Siedeberg died in the Presbyterian Social Service Association home at Oamaru, New Zealand, on 13 June 1968, aged 95.

==Recognition==
Siedeberg was awarded a life membership of the New Zealand Branch of the British Medical Association (1929) and of the New Zealand Registered Nurses' Association (1939), and a King George V Silver Jubilee Medal (1935). In the 1949 New Year Honours. she was appointed a Commander of the Order of the British Empire for services in the field of medicine and welfare of women.

The street Emily Siedeberg Place in Dunedin was named in her honour in 1993, as part of Suffrage Centennial Year.
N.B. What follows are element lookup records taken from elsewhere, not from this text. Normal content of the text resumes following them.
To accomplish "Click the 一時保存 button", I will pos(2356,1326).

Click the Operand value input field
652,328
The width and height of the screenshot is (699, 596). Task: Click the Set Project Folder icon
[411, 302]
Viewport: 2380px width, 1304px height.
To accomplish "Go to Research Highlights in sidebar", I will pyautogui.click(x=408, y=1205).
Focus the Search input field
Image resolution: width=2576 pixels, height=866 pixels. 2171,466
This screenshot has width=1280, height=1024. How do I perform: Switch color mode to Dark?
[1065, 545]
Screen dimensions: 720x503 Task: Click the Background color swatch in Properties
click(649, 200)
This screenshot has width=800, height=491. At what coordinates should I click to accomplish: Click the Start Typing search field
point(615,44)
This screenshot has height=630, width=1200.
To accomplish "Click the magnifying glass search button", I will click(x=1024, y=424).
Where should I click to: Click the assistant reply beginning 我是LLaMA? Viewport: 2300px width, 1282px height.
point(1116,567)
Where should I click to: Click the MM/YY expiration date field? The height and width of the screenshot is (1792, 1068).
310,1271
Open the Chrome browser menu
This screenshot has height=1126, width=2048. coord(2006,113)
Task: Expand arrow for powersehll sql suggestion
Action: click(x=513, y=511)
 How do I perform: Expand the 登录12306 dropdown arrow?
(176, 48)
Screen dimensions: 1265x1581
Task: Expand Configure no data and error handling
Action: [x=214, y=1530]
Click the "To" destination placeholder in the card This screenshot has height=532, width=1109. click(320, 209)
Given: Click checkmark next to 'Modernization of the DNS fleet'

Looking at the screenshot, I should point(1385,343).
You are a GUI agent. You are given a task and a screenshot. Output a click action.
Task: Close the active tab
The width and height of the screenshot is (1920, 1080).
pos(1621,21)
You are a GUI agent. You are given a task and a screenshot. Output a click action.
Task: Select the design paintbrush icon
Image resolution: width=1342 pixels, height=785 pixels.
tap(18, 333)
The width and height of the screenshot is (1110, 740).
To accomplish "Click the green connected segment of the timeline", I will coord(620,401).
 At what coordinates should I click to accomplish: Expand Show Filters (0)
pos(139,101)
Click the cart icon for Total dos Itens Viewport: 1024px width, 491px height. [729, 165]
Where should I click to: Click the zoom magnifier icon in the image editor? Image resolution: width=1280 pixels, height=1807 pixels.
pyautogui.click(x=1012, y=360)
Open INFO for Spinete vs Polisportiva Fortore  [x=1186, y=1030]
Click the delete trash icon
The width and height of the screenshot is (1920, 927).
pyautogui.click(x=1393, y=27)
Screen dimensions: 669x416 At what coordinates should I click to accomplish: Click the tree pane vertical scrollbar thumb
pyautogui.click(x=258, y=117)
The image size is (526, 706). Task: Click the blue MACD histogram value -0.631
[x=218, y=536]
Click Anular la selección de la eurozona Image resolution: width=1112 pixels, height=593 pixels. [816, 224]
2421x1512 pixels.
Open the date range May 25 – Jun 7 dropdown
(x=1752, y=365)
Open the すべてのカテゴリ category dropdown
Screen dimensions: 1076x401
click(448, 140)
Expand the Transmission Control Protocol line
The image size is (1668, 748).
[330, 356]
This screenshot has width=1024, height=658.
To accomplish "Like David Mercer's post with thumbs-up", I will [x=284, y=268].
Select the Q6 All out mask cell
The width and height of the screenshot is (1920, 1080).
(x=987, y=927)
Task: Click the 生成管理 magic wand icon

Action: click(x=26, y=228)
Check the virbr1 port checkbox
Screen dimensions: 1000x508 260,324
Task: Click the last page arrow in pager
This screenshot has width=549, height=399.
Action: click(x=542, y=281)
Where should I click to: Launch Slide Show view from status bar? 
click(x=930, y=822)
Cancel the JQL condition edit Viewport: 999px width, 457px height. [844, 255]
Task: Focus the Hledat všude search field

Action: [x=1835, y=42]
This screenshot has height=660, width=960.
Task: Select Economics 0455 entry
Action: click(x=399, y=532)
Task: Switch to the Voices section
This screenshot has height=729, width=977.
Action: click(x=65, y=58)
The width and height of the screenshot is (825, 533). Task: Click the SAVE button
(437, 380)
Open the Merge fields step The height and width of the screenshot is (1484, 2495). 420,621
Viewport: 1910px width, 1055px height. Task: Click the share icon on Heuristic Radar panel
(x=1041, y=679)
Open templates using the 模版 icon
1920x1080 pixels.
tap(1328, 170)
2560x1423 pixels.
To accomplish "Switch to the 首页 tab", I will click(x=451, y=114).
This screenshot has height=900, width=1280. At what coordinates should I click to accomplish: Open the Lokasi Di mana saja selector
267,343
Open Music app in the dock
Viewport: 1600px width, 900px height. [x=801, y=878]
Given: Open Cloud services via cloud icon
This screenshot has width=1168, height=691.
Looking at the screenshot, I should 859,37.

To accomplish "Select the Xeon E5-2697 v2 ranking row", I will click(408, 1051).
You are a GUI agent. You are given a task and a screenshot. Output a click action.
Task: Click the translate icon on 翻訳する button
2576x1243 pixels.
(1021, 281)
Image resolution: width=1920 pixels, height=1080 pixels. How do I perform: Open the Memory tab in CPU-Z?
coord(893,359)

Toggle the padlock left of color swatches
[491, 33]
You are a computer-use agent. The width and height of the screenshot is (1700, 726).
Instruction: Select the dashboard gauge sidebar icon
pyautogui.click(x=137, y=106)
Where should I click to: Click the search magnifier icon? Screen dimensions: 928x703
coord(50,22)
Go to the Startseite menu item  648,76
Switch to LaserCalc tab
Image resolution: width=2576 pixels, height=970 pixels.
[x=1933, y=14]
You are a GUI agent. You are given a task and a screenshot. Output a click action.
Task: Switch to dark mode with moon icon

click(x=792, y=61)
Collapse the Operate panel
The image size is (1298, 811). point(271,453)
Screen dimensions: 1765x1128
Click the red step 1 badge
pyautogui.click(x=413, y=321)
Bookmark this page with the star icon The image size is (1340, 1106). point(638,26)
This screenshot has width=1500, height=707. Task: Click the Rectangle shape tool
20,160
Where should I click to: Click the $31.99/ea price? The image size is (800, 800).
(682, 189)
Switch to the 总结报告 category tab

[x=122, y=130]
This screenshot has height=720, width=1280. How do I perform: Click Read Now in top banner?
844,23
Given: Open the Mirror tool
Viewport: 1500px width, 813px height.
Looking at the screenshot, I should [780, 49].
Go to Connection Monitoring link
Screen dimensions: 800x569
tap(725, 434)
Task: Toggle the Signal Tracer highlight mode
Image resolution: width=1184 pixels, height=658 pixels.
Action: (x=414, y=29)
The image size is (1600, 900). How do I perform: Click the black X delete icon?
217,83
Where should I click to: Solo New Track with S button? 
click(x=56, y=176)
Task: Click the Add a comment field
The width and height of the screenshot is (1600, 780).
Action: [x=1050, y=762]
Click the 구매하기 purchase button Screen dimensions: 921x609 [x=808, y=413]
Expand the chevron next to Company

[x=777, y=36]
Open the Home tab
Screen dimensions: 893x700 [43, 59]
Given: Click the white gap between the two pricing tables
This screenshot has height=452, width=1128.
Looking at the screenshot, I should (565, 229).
Siedeberg Drive in Flat Bush, Auckland, was also named in her honour. In 2017, Siedeberg was selected as one of the Royal Society Te Apārangi's "150 women in 150 words", celebrating the contributions of women to knowledge in New Zealand.

Siedeberg's residence in York Place, Dunedin, has been classified by Heritage New Zealand Pouhere Taonga as a Category 1 Historic Place.